During the Christmas season, Members of Parliament can usually count on a few gatherings which bring MPs from all parties together without the customary partisan grumblings getting in the way.
It happens in the House of Commons as well. MPs can and do work together to make changes to laws that clearly need to be changed.
In fact, if you were able to catch the debate on C-311 recently, you would have seen a House of Commons united in a common purpose.
C-311 is a private members bill tabled by my colleague Dan Albas in relation to the work we have been doing to amend the Importation of Intoxicating Liquors Act of 1928 (IILA).
The current legislation prevents Canadians from purchasing wine from a Canadian winery, if it means they must transport it across provincial boundaries to get it home.
Currently, wine can only cross provincial boundaries if it is first consigned to a liquor control authority.
It’s an outdated concept in today’s direct to consumer world that creates both unwanted red tape for small business and unnecessary barriers to interprovincial trade.
The world-class vineyards of the Okanagan, Fraser Valley and Vancouver and Gulf Islands are great examples of the type of small businesses that are succeeding in rural British Columbia.

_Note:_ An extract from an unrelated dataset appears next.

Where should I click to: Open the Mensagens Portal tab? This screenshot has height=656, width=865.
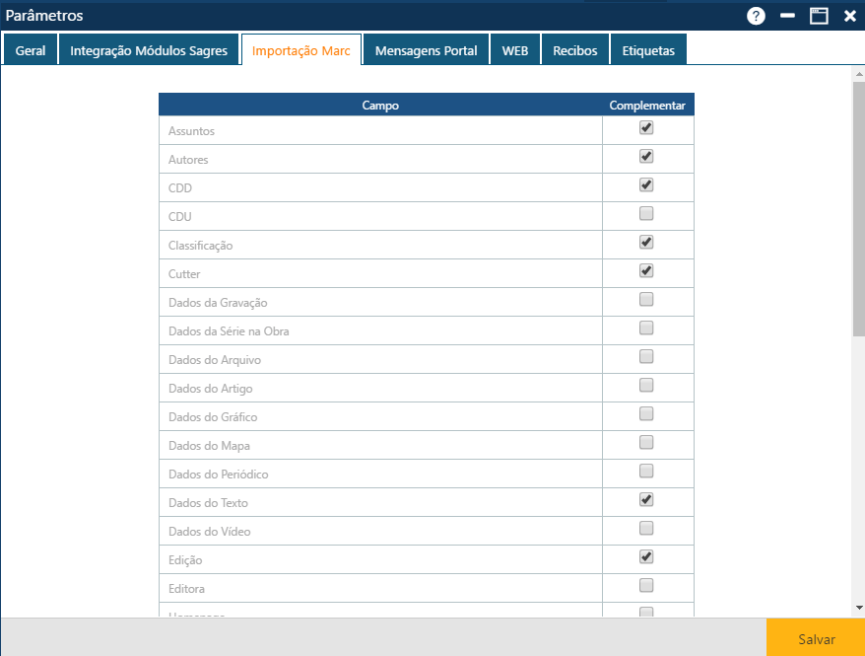click(x=426, y=48)
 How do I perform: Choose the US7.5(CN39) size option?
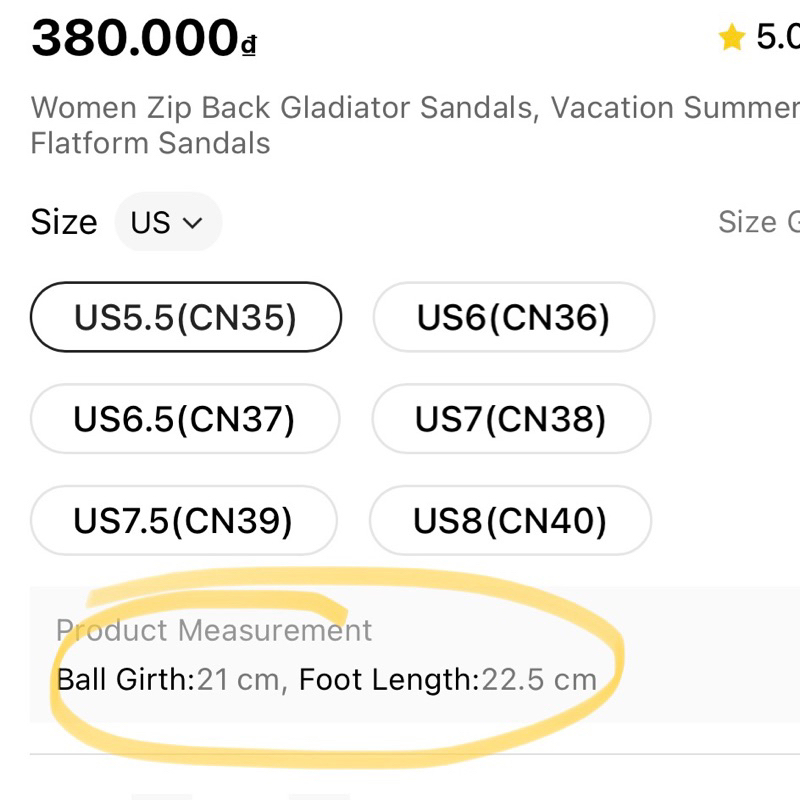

These small businesses are producing world class wine, employing hundreds and have tremendous potential for further growth, especially in the agri-tourism sector in our region.
Creating a personal exemption clause in the IILA and facilitating direct to consumer purchasing will help our local wineries grow and allow Canadians from coast to coast to coast to enjoy the amazing award-winning wines we produce in this great country.
The passage of C-311 will be a win-win for everyone. The key now will be for the province to support C-311 and our local winemakers by providing a meaningful personal exemption to make the changes worthwhile.
A True Christmas Tale
Here’s a story from the CBC program Land and Sea (www.cbc.ca/landandsea ) that you must see if you can.
It’s about the generosity of strangers and reaching out to each other in a time of need.
In 2010, Newfoundland and its remote communities were hit hard by Hurricane Igor.
The plight of the people touched the women of the Rutland Seniors Centre, so much that they got to work and created a number of beautiful handmade quilts, which they sent to residents in Newfoundland by mail.
The gesture was deeply felt by the recipients: “They must have thought of us…I can’t get over people being so good like that Somebody’s thinking of you somehow,” said Ruth Ricketts, a senior citizen.
“It was good luck wasn’t it? It’s not winning a million dollars. It’s the kind of luck that involves heart and thought and soul…It makes me feel rich,” said Beverly Batten, another quilt recipient.
I can’t think of a truer Christmas story, one of kindness and friendship reaching across the miles.
I hope you will take a moment this busy time of year to go to www.cbc.ca/landandsea and have a listen. It will warm your heart. Thanks to the quilters of the Rutland Seniors Centre for your caring and compassion and thank you to all the constituents of Kelowna-Lake Country for being such a great community.
It is an honour to represent you in Parliament and I look forward to working on your behalf in the New Year.